> Work instruction 1:
In the excerpt about the Supreme Court judgment on the Hathras murder appeal, who conducted the post-mortem on the body of the deceased?
> Work instruction 2:
Pick up the excerpt about the Supreme Court judgment on the Hathras murder appeal after its last sentence and continue it.

#### Extract provided

To start with, Justice MR Shah who has authored this notable judgment for himself and Justice Dr DY Chandrachud sets the ball rolling by first and foremost observing in para 1 that, “Feeling aggrieved and dissatisfied with the impugned judgment and order dated 10.09.2018 passed by the High Court of Judicature at Allahabad in Criminal Appeal No. 2811 of 2008, by which the High Court has dismissed the said appeal preferred by the appellants – original accused challenging their conviction for the offence punishable under Section 302 r/w 34 of the IPC, passed by the learned Additional District & Sessions Judge, Fast Track Court No.2, Hathras (hereinafter referred to as the learned “trial Court”), the original accused nos. 1 & 3 have preferred the present appeal.”

While elaborating on the facts of the case, the Bench then envisages in para 2 that, “That both the appellants herein along with one another accused – Suresh were tried by the learned trial Court for the offences punishable under Section 302 r/w 34 of the IPC for having killed one Bhishampal Singh in an incident which happened on 28.01.2006. The role attributed to A1 – Rakesh was that he used countrymade pistol and caused injuries on the deceased. It was alleged that so far as Suresh and Anish – A2 & A3 are concerned, they assaulted the deceased with their respective knives. That after the full-fledged trial, the learned trial Court held all the accused guilty for the offence punishable under Section 302 r/w 34 of the IPC and sentenced all of them to undergo life imprisonment. The accused were also convicted for the offences punishable under Sections 4/25 of the Arms Act for which a separate sentence was also imposed by the learned trial Court. While convicting the accused, the learned trial Court heavily relied upon the depositions of PW1 and PW2 – eye witnesses and also the medical evidence and the deposition of Dr. Santosh Kumar – PW5 who conducted the post-mortem on the body of the deceased.”

########
#### Information shown

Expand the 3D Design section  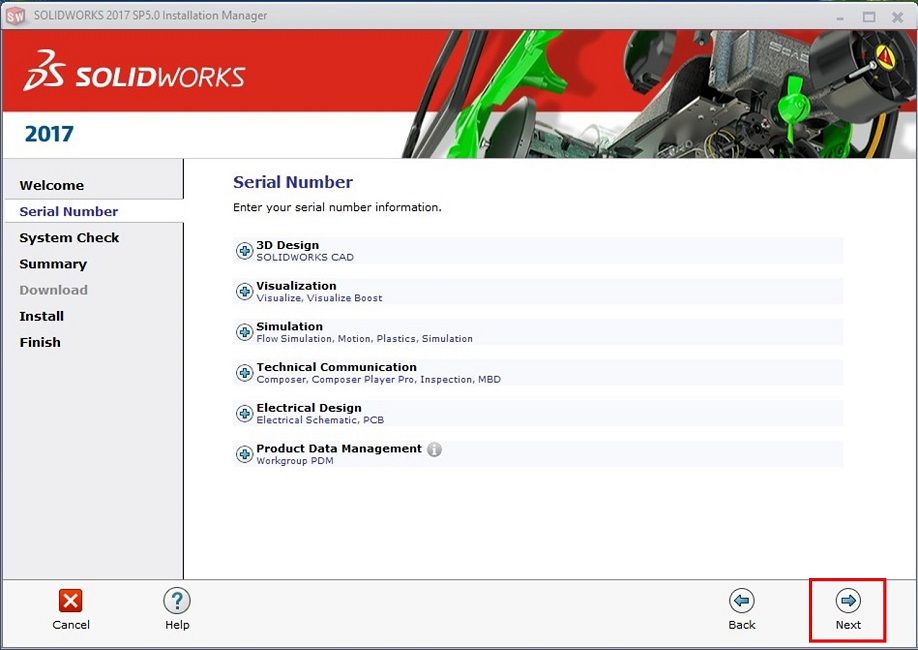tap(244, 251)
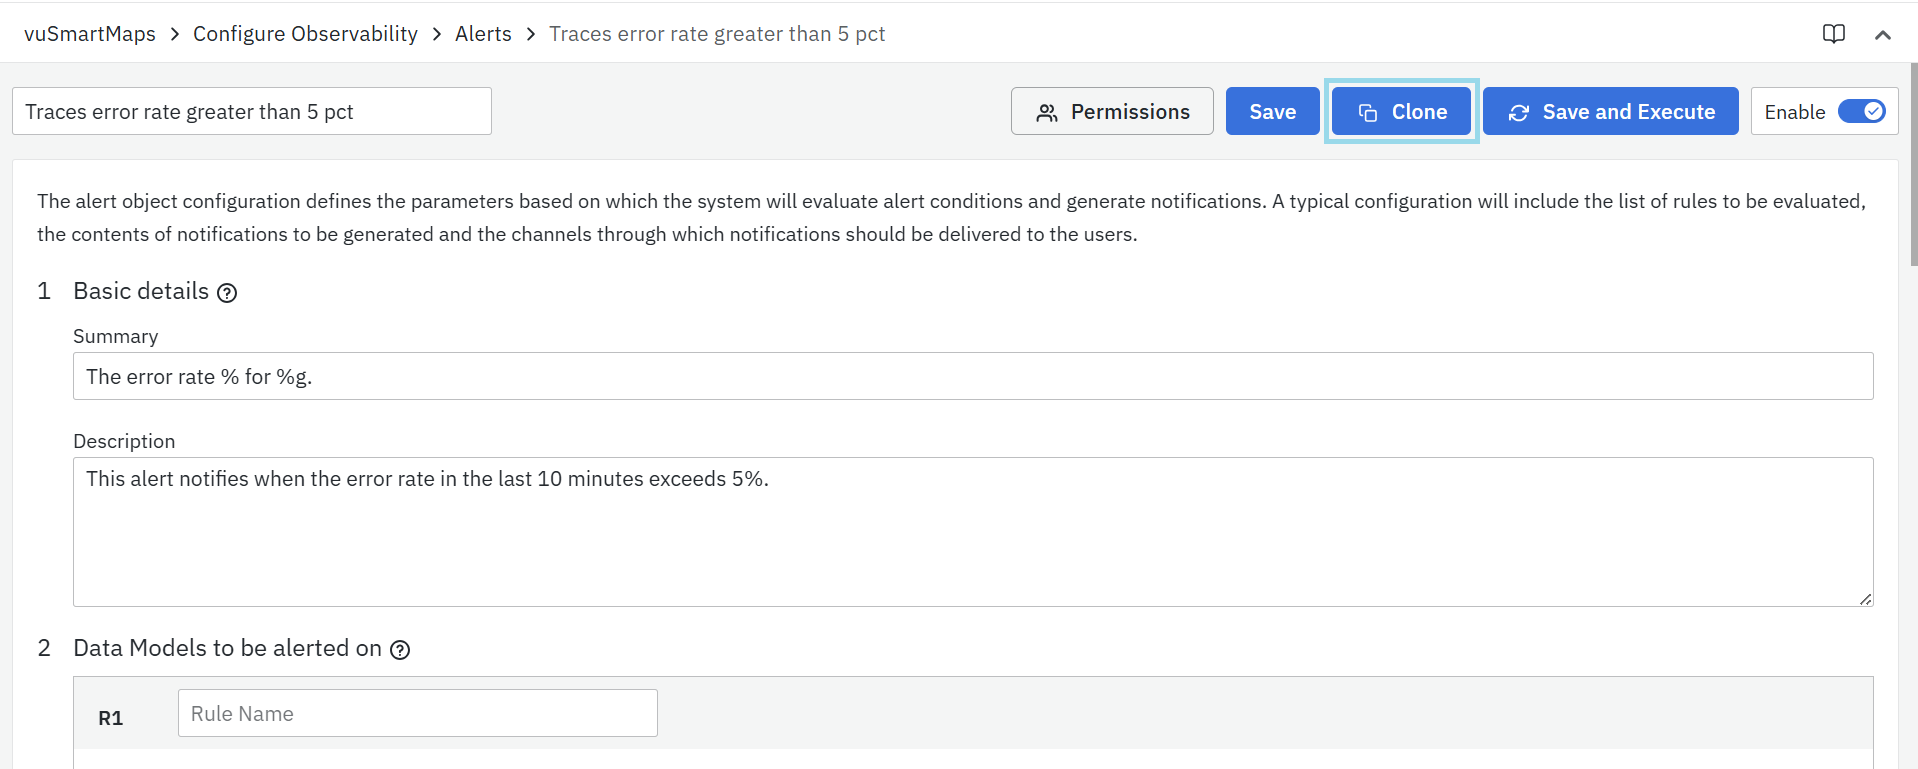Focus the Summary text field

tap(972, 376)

########
#### Information shown

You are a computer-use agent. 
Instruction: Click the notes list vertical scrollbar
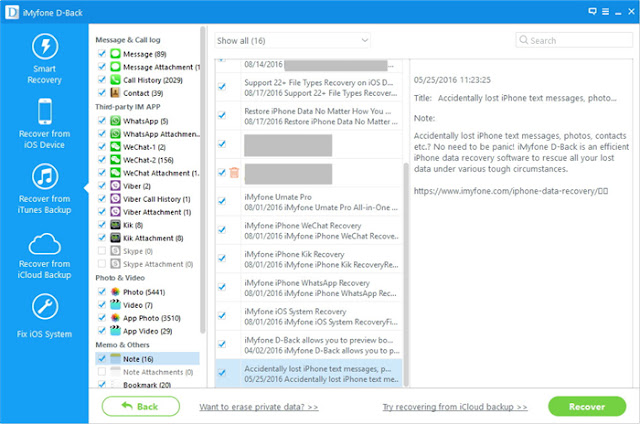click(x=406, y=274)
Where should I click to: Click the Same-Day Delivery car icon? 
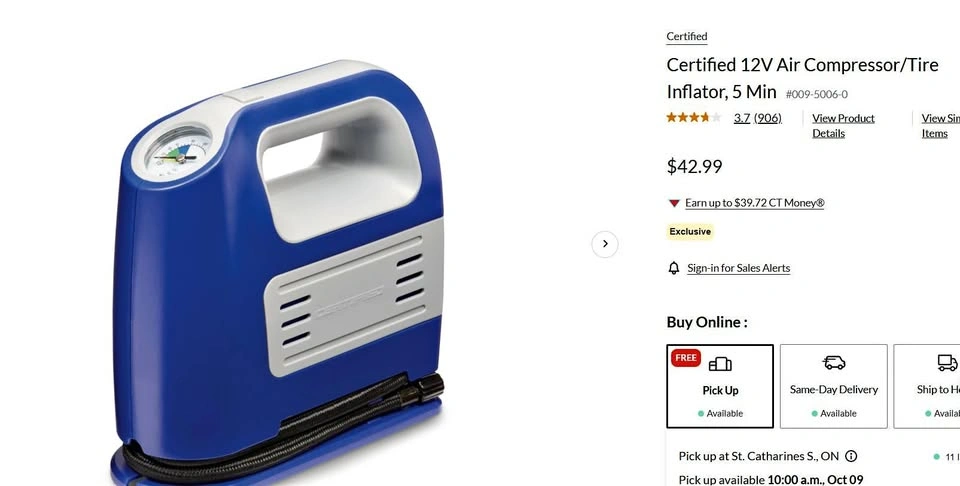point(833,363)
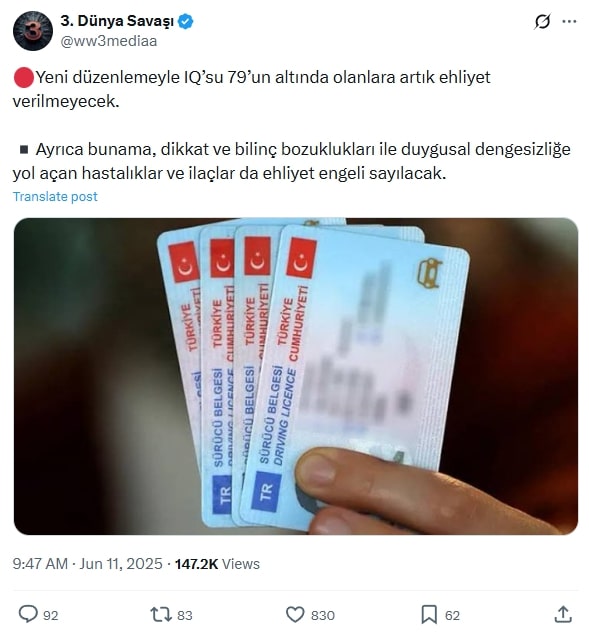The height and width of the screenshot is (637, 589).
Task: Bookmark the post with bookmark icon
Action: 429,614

########

> Response box 1:
Dr. Santosh Kumar, PW5, conducted the post-mortem.

> Response box 2:
As it turned out, the Bench then discloses in para 3 that, “Feeling aggrieved and dissatisfied with the judgment and order of conviction and sentence passed by the learned trial Court convicting the accused for the offence punishable under Section 302 r/w 34 of the IPC and imposing the sentence of life imprisonment and also for the offences under the Arms Act, all the accused preferred appeal before the High Court being Criminal Appeal No. 2811 of 2008. By the impugned judgment and order, the High Court has dismissed the said appeal and has confirmed the conviction of the accused for the offences under Section 302 r/w 34 of the IPC and the sentence imposed of life imprisonment.”

Needless to say, the Bench then states in para 4 that, “Feeling aggrieved and dissatisfied with the impugned judgment and order of the High Court, original accused no.1 -Rakesh and accused no.3 – Anish have preferred the present appeal. It appears that original accused no.2 – Suresh has not preferred any appeal.”

Simply put, after hearing both the parties, the Bench then points out in para 8 that, “We have heard the learned counsel for the respective parties at length. We have carefully gone through the judgment and order of conviction and sentenced passed by the learned trial Court as well as the impugned judgment and order passed by the High Court. We have also re-appreciated the entire evidence on record, more particularly the depositions of PW1, PW2 and PW5. We have also considered the injuries found on the dead body of the deceased.”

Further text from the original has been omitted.